A robust regulatory roadmap is crafted for both the CGT proof-of-concept platform and the modular CAR-T procedure. Early engagement with Notified Bodies and competent authorities ensures that device classification, pre-clinical testing, and evolving regulations are addressed in real time. A detailed European regulatory landscape analysis across EU countries (starting with Germany, Spain) informs consultation with TÜV, PEI, EMA, and other agencies, while comprehensive GMP documentation - including validation plans, risk assessments, and supplier qualification - lays the groundwork for compliant manufacturing in WP6.

Refining and validating the consumable cassette and core instrument to meet GMP specifications for on-site CAR-T production is performed in this working package: partners will iterate on the Point-of-Care (PoC) - cell and gene therapy cassette design (affinity capture, washing, concentration) and verify cell-isolation performance (purity, viability, yield) across multiple donor samples. Standardized quality-control cartridges and protocols will be developed to automate cell counts, viability checks, and contamination assays, by stakeholder feedback from WP8. Finally, a Digital Twin will integrate process and quality control data into hospital EHR/LIMS systems, enabling real-time interoperability and streamlined clinical workflows.

Same-day CAR-T production is established and refined through the comparison of novel vector and gene-editing strategies with classical methods. Both processes are then standardized to ensure consistent, clinical-scale use. It develops cutting-edge analytical assays - leveraging CRISPR off-target profiling, 3D ex vivo efficacy screens, and cytokine-release monitoring - to qualify edited cells for safety and potency. Finally, it conducts paired comparisons of the new rapid workflow versus traditional ex vivo culture to demonstrate equivalence or superiority in product quality.
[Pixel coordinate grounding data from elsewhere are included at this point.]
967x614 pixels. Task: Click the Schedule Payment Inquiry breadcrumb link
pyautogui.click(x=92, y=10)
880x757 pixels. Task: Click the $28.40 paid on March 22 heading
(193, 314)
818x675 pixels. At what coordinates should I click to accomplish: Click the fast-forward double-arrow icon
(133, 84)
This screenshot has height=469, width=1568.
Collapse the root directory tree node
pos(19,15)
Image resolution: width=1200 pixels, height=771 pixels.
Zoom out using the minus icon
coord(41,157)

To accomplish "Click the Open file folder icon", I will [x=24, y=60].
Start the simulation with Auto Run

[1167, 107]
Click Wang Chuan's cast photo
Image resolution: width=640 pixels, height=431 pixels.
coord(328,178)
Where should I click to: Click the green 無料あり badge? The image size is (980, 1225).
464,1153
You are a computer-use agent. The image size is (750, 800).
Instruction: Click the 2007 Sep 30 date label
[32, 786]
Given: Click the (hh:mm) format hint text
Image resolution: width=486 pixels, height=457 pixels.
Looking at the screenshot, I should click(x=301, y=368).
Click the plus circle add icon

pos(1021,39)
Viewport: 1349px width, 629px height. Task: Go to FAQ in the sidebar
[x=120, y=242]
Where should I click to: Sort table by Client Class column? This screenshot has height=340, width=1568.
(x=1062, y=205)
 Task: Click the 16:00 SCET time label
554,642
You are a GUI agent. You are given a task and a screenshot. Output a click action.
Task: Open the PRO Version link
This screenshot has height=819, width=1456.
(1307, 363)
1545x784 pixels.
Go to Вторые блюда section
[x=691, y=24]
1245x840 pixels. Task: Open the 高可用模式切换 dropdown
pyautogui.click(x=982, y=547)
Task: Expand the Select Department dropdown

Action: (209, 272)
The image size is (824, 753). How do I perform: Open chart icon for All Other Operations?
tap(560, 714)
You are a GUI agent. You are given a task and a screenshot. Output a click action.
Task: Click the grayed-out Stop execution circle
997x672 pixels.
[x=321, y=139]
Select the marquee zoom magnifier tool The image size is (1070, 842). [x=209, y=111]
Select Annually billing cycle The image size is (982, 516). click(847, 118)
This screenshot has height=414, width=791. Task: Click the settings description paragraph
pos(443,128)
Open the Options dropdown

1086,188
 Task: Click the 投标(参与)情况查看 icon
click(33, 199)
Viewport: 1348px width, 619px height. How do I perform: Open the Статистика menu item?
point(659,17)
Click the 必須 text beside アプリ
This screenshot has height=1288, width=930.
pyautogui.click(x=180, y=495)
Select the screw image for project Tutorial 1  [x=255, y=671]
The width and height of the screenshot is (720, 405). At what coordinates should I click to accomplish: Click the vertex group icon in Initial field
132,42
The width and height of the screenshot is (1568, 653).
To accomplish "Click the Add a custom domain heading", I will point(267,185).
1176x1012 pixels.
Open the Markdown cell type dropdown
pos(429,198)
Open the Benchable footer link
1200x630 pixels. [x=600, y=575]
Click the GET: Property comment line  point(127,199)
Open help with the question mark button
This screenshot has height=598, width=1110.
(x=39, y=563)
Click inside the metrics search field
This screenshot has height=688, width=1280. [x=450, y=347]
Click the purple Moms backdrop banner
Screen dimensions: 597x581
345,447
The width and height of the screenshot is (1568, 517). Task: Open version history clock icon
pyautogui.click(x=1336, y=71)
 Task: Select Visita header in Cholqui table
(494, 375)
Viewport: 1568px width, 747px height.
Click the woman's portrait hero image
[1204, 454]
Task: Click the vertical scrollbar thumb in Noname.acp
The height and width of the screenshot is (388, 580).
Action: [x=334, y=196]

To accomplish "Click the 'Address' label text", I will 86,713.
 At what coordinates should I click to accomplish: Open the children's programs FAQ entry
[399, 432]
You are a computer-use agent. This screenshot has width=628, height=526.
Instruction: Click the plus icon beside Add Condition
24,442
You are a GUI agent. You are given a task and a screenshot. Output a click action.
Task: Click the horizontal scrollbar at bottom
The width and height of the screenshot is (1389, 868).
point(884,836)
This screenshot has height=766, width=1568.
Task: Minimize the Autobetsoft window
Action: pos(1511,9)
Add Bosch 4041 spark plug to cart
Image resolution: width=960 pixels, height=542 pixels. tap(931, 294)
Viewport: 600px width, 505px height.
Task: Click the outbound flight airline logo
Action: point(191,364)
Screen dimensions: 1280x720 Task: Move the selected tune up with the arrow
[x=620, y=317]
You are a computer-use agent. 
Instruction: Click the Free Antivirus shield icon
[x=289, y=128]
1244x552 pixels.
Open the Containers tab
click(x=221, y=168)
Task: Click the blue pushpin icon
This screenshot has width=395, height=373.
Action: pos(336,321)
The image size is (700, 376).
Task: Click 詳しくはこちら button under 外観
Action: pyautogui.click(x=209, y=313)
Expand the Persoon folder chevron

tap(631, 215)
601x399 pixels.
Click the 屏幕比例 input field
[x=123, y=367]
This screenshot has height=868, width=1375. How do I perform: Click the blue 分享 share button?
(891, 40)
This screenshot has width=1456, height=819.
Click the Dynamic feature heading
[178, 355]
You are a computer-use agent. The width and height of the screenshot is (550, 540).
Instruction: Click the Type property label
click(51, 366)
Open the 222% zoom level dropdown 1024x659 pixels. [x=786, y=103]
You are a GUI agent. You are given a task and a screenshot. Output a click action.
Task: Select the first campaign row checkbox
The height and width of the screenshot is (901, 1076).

Simulated onboarding workflows in hospital settings serve to pilot the point-of-care CAR-T platform, while also generating SOPs, training materials, and quality-management documents to assess personnel, infrastructure, and documentation requirements. Guided by insights from WP2 and WP3, this WP then conducts dry runs across partner sites, gathering usability feedback to iteratively refine device deployment and clinical processes while preparing for a clinical trial. Finally, interoperability tests validate data interfaces between the device, digital twin, and hospital IT systems, and a clinical study protocol is drafted alongside a comprehensive final report outlining logistics, user insights, and regulatory considerations.

To share EASYGEN’s findings with scientific, clinical, and public audiences the team develops a dynamic dissemination and communication strategy – featuring a unified brand identity, website, social media presence and toolkit for presentations and press releases. It conducts a literature review on CAR-T patient quality of life to inform targeted messaging and convenes roundtable workshops with patient advocacy groups to co-create educational resources and a white paper on lived-experience insights. Ongoing stakeholder networking ensures that healthcare providers and patients are actively engaged throughout the project’s lifespan.

To ensure full compliance withapplicable laws, regulations, and best practices, this working package defines an ethical framework and oversight structure guiding all research and device development activities. An ethics committee will be convened to review protocols, informed-consent materials, data-protection measures (e.g., GDPR compliance), and patient-safety procedures, providing guidance and approval at key milestones. Continuous monitoring and reporting mechanisms will be implemented to address any emerging ethical issues throughout the project lifecycle.